Catastrophe risk modelling firm, AIR Worldwide (AIR) has unveiled its updated earthquake model for New Zealand.
According to AIR, the model provides the most current and comprehensive view of earthquake risk as it incorporates the latest scientific research after the 2010–2011 Canterbury earthquake sequence, the 2016 Kaikoura earthquake, and earthquakes worldwide. It captures the effects from sub-perils, including ground shaking, liquefaction, landslide, tsunami, and fire following earthquakes.
The model is said to be the first to cover transocean basin tsunami risk from distant earthquakes, such as those off the western coast of South America. It features an expanded vulnerability module that includes support for additional risk types, such as large industrial facilities, infrastructure, marine cargo, and construction. This model is also said to be AIR’s first earthquake model to support land damage, because land is covered under residential policies in New Zealand.
The model was developed to meet the earthquake risk management needs of the insurance industry, AIR executive vice president and chief research officer Dr. Jayanta Guin said.
“[I]t accounts for unique risks and policy conditions specific to New Zealand,” he noted. “This includes the capability to use two seismicity models for the region.”
Guin detailed that one is a time-independent model (TID) with no memory of past rupture history; the other is a time-dependent (TD) model that considers historical or prehistorical ruptures of specific faults.
“New Zealand has a variety of faults and earthquake sources, which can produce different types of earthquakes,” AIR senior engineer and model manager Dr.

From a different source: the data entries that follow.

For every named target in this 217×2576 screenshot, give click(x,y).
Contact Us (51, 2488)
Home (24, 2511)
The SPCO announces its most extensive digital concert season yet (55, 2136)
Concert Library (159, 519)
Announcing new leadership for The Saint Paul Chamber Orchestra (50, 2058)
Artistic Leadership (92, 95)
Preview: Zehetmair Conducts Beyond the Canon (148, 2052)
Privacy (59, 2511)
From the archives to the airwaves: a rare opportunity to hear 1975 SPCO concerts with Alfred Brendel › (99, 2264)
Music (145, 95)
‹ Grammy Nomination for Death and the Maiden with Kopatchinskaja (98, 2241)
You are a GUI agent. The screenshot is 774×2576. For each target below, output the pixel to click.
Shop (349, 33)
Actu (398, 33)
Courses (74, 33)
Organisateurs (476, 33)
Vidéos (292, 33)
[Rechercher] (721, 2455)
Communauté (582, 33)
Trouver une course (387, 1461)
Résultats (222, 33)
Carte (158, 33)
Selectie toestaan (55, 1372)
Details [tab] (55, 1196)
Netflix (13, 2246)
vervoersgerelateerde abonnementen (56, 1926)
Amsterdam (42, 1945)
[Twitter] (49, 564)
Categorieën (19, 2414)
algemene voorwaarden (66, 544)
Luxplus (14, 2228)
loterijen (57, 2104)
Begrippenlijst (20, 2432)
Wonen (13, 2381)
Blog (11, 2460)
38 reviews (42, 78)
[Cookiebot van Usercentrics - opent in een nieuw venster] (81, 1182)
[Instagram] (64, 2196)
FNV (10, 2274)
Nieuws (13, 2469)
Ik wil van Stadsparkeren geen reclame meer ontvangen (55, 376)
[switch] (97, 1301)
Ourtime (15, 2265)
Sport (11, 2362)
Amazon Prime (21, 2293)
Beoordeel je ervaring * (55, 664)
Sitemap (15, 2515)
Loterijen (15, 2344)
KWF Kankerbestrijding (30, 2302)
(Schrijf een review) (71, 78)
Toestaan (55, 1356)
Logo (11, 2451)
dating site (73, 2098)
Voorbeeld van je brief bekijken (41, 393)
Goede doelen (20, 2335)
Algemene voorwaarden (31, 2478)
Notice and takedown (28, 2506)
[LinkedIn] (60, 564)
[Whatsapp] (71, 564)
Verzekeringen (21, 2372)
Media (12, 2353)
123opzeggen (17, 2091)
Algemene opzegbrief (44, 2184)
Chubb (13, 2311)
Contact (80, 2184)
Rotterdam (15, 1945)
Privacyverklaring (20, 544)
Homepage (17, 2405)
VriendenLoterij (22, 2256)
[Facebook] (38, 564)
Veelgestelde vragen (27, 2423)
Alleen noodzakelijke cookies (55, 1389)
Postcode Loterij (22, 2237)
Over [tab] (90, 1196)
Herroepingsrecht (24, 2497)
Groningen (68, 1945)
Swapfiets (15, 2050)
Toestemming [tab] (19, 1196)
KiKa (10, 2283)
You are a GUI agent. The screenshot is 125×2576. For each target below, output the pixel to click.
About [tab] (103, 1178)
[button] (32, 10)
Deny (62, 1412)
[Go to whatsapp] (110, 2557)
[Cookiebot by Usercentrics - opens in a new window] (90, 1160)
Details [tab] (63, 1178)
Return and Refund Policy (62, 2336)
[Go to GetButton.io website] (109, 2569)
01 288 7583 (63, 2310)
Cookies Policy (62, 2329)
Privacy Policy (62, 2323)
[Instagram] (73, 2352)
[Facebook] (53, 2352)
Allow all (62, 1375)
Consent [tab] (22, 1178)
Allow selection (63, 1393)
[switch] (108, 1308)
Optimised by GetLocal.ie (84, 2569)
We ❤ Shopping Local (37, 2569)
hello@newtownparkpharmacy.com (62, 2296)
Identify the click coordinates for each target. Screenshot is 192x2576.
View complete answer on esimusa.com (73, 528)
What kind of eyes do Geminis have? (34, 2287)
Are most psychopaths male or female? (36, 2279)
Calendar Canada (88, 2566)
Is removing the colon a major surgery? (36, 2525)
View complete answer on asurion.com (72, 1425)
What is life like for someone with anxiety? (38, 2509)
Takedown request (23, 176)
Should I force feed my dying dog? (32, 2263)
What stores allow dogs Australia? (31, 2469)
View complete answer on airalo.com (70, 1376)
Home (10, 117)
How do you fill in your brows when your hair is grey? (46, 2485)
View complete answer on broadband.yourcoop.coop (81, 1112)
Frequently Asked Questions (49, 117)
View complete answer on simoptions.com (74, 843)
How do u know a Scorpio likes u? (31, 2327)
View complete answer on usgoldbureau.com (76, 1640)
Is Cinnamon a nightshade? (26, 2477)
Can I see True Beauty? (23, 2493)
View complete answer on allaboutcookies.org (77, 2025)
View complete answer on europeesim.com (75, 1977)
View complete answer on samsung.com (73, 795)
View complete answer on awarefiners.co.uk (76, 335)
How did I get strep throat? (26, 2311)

Andrew O’Donnell explained. “These different earthquake types produce ground motion waves with different characteristics, so they often require their own unique ground motion models.”
Various aspects of the hazard component of the model have been peer-reviewed by local seismologists to ensure they are relevant to modelling ground motion attenuation in New Zealand and to confirm that the model agrees with the scientific consensus, he added.